The schedule script also handles create-or-update correctly — describe() first, catch NOT_FOUND, then either create or update:
try:
await handle.describe()
except RPCError as err:
if err.status != RPCStatusCode.NOT_FOUND:
raise
await client.create_schedule(schedule_id, schedule)
else:
await handle.update(lambda _input: ScheduleUpdate(schedule=schedule))
Run it once to create the schedule. Run it again to change the cron expression or job parameters. Same command either way.
What you actually see in the UI
Pop open http://localhost:8233 while a workflow is running. Every step is there — which activity ran, how many attempts it took, what the retry intervals were, what came back. If it failed on attempt 2 and succeeded on attempt 5, you can see that. You can see the exact input that went in and the exact output that came out. You can see how long each attempt took.

The workflow list gives you the first-level answer cron never gives cleanly: what ran, when, and whether it completed.


The timeline connects the workflow input, activity execution, and output artifact in one place. The event history is the audit trail: scheduled tasks, activity start/completion, workflow task transitions, and final result.
The activity details will also show the successful third attempt and preserve the previous failure: 429 Too Many Requests.

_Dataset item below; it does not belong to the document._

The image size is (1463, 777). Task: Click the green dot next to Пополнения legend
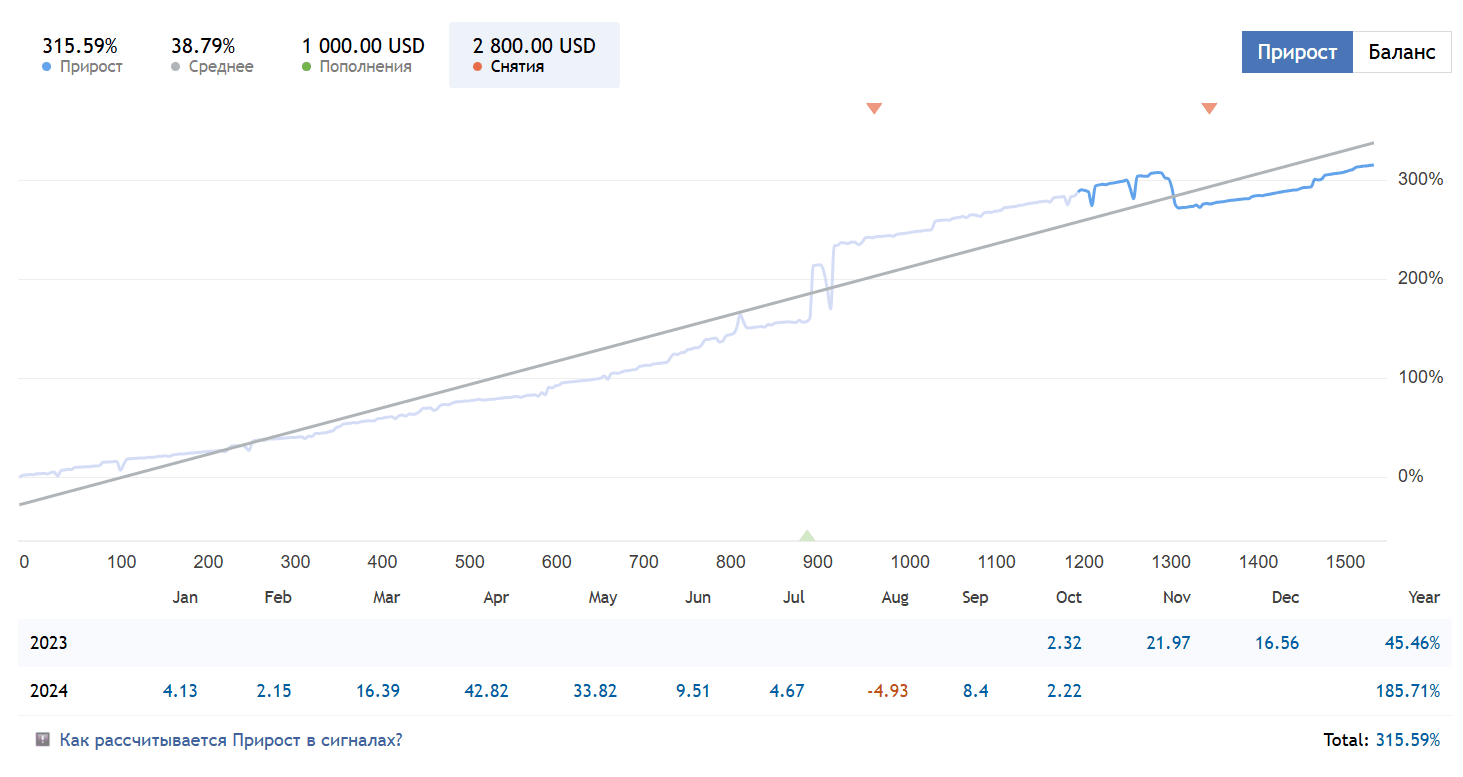point(307,67)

Temporal activity event showing attempt #3 with previous HTTP 429 failure details
Compare that to the cron version — just a process exit code and whatever you print() to stdout. If the job failed at 3am and you weren't tailing logs, that information is gone.
This observability is honestly why teams end up on Temporal even for jobs that aren’t that complicated. This removes entire categories of debugging work. No log spelunking to figure out whether a retry happened. No guessing how many attempts ran. No reconstructing a timeline from scattered stdout. You won’t have to infer from fragments; all this is something you can just look up.
Running it yourself
Commands below assume uv is available with a venv set up.
# Start the local Temporal server
temporal server start-dev
# In another terminal, start the worker
uv run temporal-cron-worker
# Trigger a single run
uv run temporal-cron-start
# Or put it on a schedule (defaults to every 15 minutes, set SCHEDULE_CRON in .env to change)
uv run temporal-cron-schedule
Open http://localhost:8233 and you'll see the workflow execution. Artifacts land under data/runs/, one file per run, named by workflow and run ID.
A Note on Production
This just runs against a local Temporal dev server with a single worker. Taking it to production means picking Temporal Cloud or running your own cluster, adding proper secrets management, structured logging, metrics, and deployment automation.
Cron is all you need for simple, isolated tasks. Probably not so much when you have to introduce retries, external dependencies, or jobs that can overlap or run longer than their schedule.
When you get into that zone, Temporal gives you a durable execution layer around ingest: retries, timeouts, overlap control, and a history you can audit. And then when that layer needs to scale up or if you start hitting IP-based (or geo-based, even) friction, Bright Data’s proxies give you the hardened network path you’ll need. It’s been a pretty natural pairing, in my experience. You can route the same requests.get() call through a proxy and let Temporal keep owning retries, timeouts, and audit history.
Regardless, this pattern is a cheat code right here for Temporal: Workflows own orchestration, and Activities own side effects.